» Try it
Can you condense the paragraph beginning "The COVID-19 pandemic is confronting" in the excerpt on COVID-19 and MAC clauses into a short bulleted list that keeps its main facts?

» Excerpt
• • • • •
Does the COVID-19 pandemic qualify as a MAC? 

The COVID-19 pandemic is confronting our globalized world with a completely new and unprecedented situation. Due to the unpredictability of the further development, there is no clear-cut answer to the question whether buyers can back out of a transaction due to the current crisis. There are, however, decisive factors which can already be taken into account when assessing the legal situation.

In a first step, it will be necessary to take a look at the respective contract. The specific wording of the MAC clause will determine in which cases a withdrawal from the contract will be possible.
• • • • •
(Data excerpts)
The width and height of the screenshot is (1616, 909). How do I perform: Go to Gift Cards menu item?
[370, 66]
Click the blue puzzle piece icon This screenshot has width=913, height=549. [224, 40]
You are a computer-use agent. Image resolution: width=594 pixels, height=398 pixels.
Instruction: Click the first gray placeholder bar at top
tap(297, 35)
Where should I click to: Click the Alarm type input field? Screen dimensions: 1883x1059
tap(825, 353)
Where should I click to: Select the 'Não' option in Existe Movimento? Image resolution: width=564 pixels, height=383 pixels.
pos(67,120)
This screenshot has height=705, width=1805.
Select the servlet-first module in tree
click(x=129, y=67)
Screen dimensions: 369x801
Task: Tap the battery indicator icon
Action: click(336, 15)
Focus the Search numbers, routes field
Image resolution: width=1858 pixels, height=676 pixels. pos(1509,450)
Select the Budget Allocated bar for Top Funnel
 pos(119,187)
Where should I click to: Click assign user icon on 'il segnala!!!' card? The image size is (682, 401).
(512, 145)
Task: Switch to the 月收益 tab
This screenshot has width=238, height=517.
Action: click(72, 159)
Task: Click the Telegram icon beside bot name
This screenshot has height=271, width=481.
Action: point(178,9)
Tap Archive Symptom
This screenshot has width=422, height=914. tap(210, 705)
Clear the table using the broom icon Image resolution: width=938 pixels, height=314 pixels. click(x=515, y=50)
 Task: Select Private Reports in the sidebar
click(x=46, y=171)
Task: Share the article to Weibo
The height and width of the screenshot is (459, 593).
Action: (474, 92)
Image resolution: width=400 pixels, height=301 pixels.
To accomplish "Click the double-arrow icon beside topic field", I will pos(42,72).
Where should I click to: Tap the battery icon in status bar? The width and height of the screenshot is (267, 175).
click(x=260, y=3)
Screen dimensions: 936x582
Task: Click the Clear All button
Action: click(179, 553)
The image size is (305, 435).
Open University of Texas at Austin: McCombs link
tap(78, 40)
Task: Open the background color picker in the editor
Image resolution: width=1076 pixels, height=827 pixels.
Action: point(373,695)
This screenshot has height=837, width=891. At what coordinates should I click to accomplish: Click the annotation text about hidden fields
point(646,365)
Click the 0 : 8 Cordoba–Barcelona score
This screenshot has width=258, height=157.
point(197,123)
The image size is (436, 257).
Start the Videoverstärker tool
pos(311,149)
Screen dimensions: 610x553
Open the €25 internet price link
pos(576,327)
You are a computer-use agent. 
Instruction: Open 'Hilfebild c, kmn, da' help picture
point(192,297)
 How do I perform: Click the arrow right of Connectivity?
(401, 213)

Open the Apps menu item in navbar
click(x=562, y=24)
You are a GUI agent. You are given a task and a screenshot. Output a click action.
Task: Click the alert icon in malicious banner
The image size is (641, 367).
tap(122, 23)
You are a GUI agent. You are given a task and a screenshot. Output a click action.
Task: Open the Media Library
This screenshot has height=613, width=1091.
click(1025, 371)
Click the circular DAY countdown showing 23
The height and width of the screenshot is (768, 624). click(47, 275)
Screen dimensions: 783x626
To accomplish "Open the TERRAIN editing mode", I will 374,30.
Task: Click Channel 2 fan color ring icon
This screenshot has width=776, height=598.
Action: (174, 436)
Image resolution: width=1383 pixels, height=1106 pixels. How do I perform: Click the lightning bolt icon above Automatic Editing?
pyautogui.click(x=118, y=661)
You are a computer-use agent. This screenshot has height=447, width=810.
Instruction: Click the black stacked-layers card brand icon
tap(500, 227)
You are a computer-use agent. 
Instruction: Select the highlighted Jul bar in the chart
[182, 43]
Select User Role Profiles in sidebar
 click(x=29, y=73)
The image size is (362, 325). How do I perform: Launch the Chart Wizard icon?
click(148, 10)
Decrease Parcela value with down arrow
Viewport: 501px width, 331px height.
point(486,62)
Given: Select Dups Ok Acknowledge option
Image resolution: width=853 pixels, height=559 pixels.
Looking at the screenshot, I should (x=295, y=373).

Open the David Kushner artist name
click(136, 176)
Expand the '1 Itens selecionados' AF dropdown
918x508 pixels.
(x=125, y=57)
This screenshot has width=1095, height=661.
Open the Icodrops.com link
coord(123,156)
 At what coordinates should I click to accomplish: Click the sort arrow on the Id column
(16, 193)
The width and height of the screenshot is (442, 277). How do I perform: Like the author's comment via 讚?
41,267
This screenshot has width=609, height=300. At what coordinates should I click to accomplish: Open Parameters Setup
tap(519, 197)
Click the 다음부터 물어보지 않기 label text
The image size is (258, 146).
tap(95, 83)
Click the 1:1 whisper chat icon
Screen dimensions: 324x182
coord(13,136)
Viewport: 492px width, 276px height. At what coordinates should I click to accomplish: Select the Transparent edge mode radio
• • • • •
» Solution to this exercise
- The pandemic confronts the globalized world with a new, unprecedented situation.
- Because its further development is unpredictable, there is no clear-cut answer on whether buyers can back out of a transaction due to the crisis.
- Decisive factors can already be considered when assessing the legal situation.